● **PROBLEM TO WORK ON**: What you give back should be exactly the lines from the one with "Click Comprimeer 'OBS' in context menu" through the end of the data, without the pictures.

BEGIN EXTRACTED ENTRIES

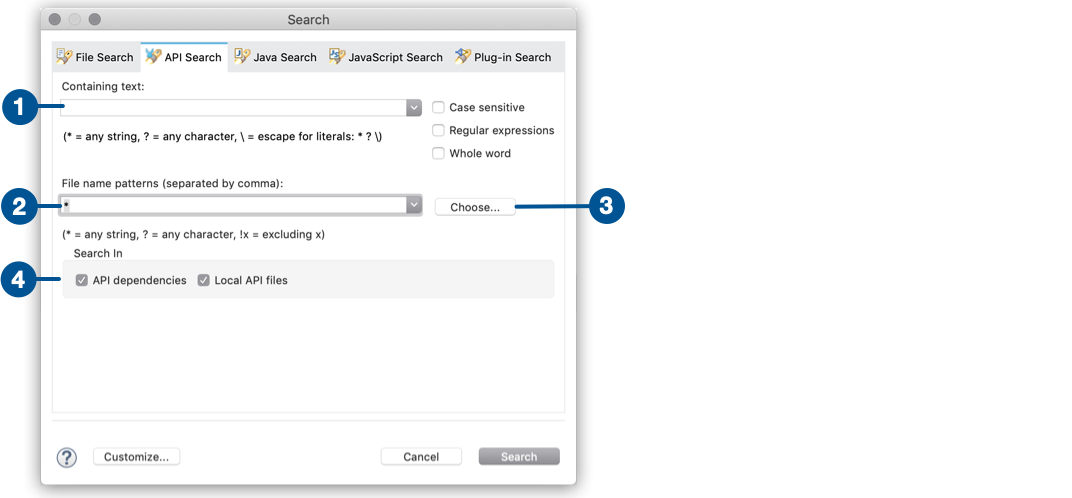
Task: Expand the Containing text dropdown arrow
Action: pyautogui.click(x=413, y=107)
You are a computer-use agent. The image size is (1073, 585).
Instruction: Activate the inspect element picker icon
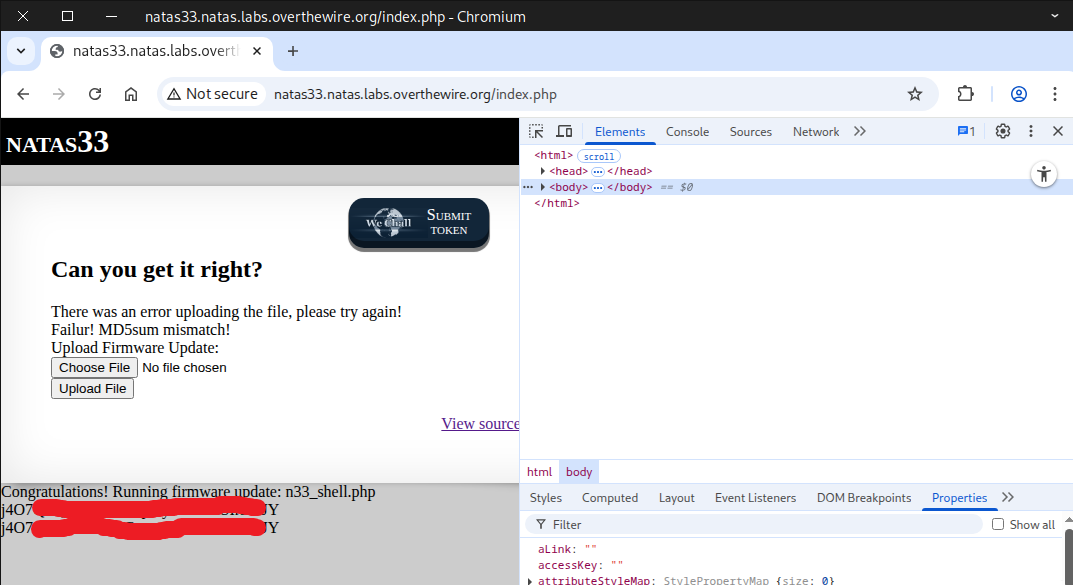point(536,132)
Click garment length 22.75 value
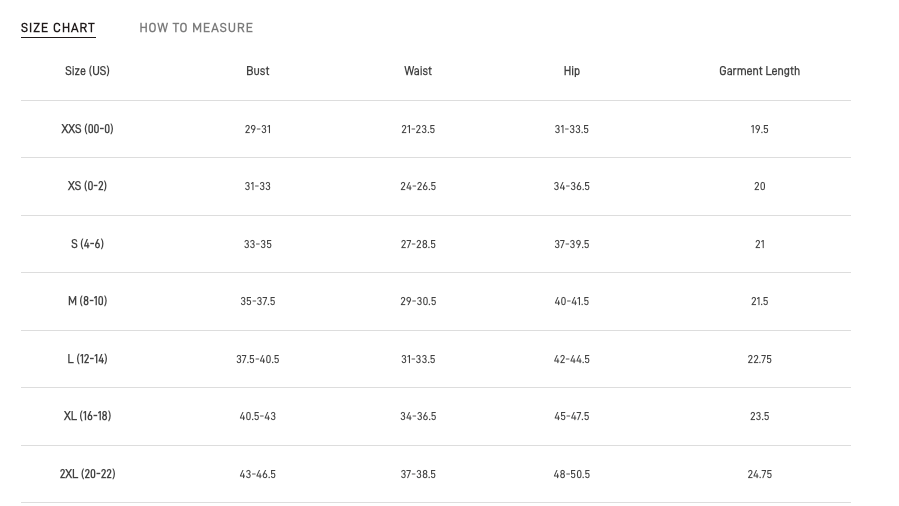899x506 pixels. [x=759, y=359]
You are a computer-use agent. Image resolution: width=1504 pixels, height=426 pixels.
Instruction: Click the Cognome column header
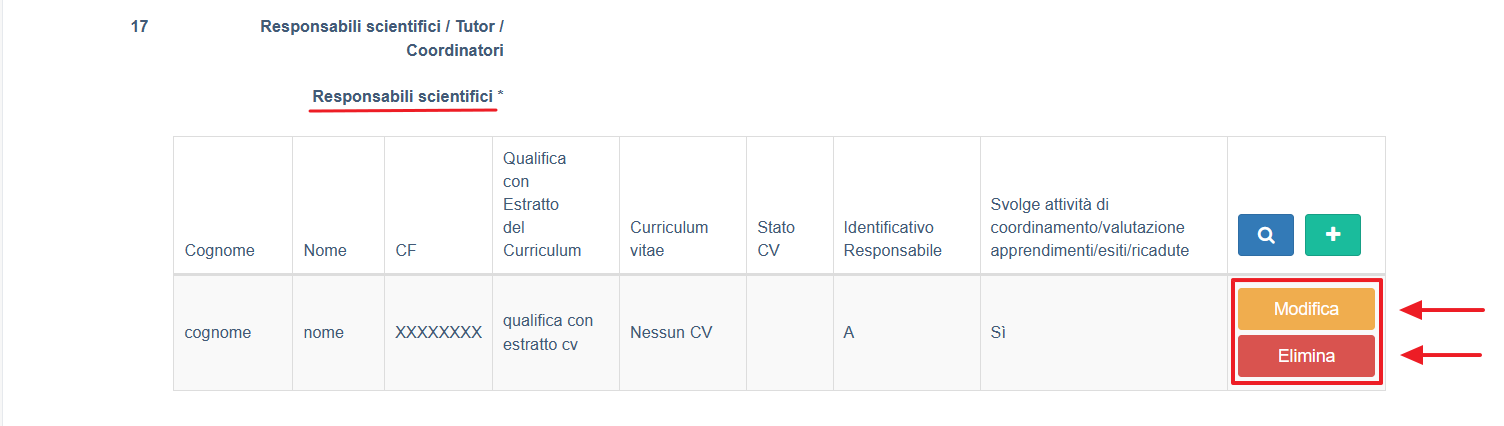pos(220,250)
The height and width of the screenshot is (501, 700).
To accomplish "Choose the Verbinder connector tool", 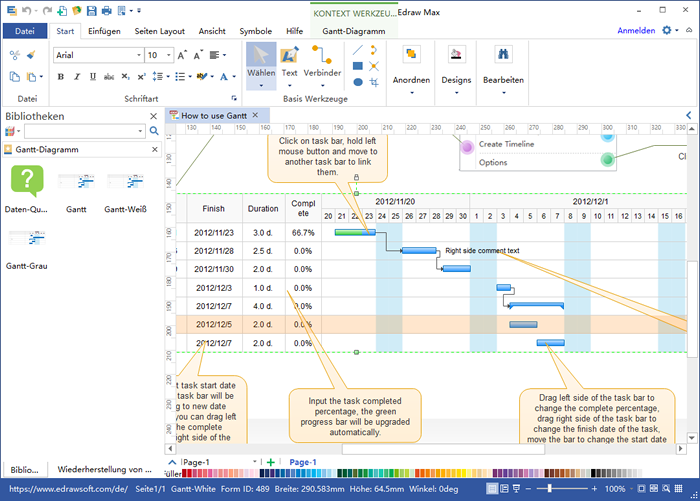I will 322,55.
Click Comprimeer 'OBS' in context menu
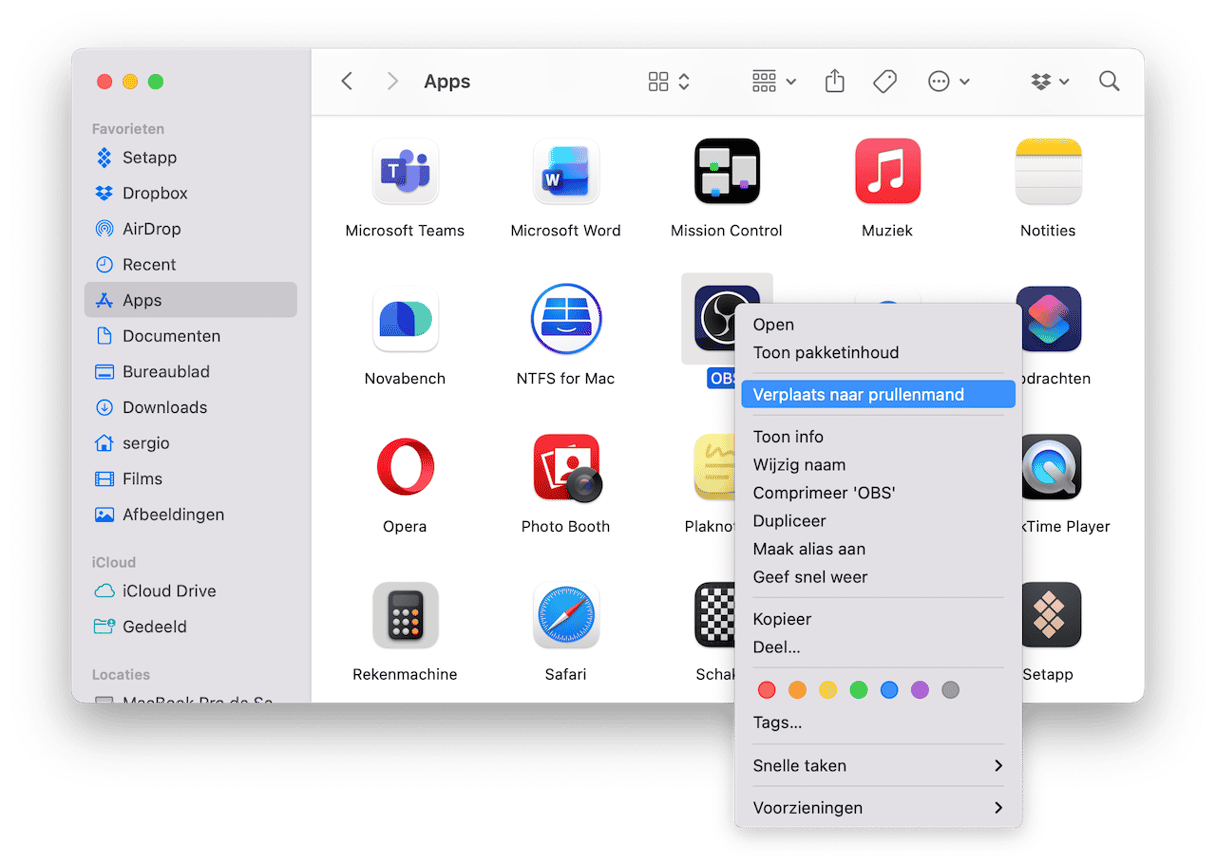The width and height of the screenshot is (1216, 862). pos(824,493)
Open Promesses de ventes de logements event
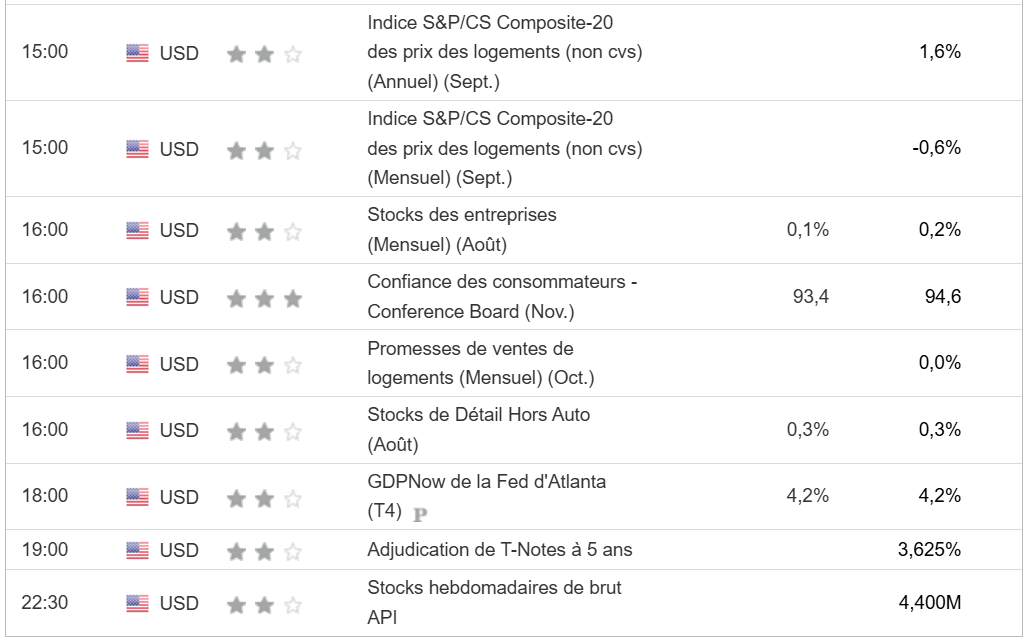Viewport: 1031px width, 642px height. pos(481,363)
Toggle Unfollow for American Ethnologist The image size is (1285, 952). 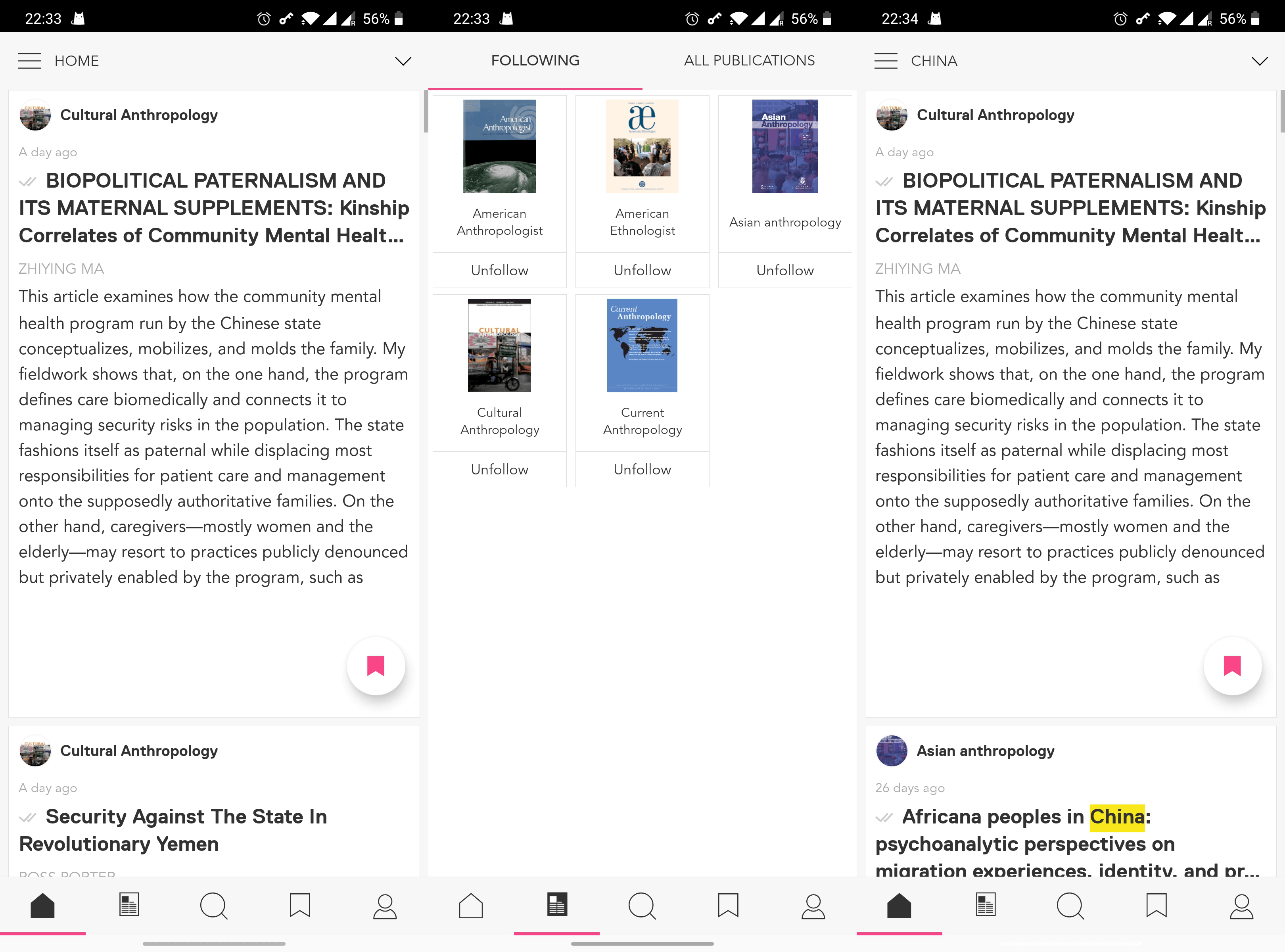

END EXTRACTED ENTRIES

● **EXERCISE ANSWER**:
Click Comprimeer 'OBS' in context menu
The width and height of the screenshot is (1216, 862). pos(824,493)
Open Promesses de ventes de logements event
Viewport: 1031px width, 642px height. pos(481,363)
Toggle Unfollow for American Ethnologist The image size is (1285, 952). 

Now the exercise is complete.